» Material provided

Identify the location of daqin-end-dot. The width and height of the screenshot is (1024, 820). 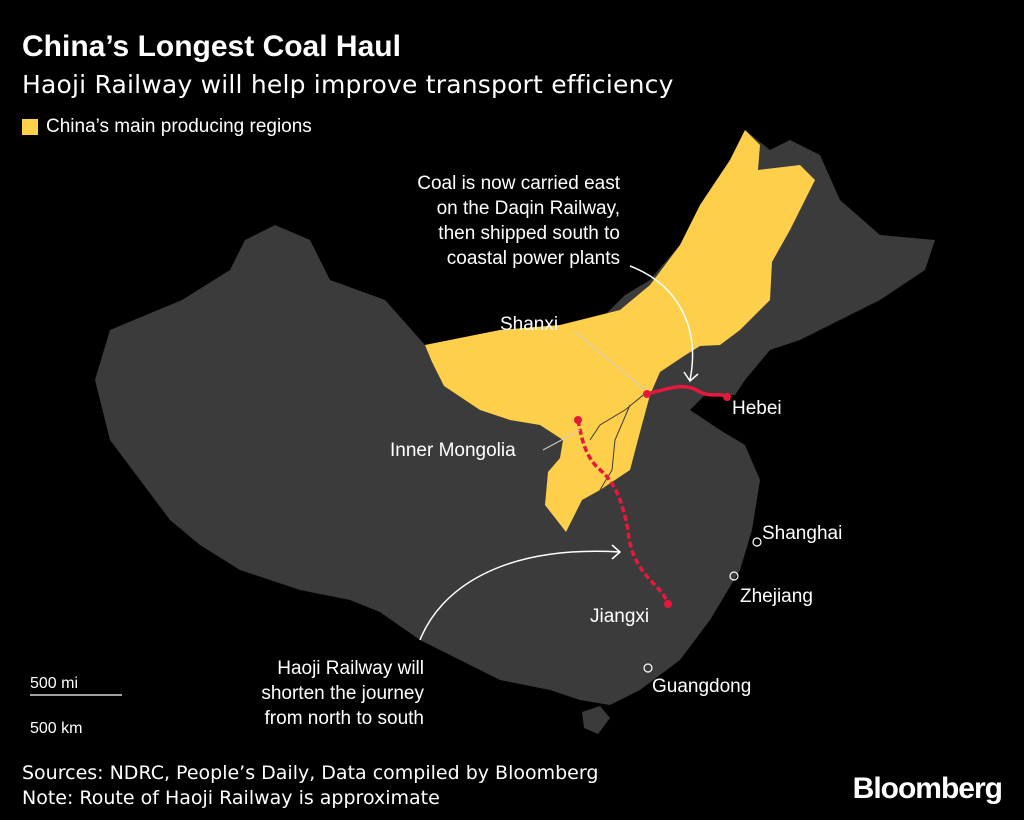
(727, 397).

...

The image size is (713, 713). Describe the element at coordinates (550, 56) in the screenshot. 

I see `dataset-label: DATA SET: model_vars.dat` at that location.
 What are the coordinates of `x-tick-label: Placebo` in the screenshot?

» Your instructions
Swap "screenshot" for "screen capture" in the data from the line with "The image size" up to and including the line with "What are the", changing nothing else. Return only those lines.

» Solution to this task
The image size is (713, 713). Describe the element at coordinates (550, 56) in the screen capture. 

I see `dataset-label: DATA SET: model_vars.dat` at that location.
 What are the coordinates of `x-tick-label: Placebo` in the screen capture?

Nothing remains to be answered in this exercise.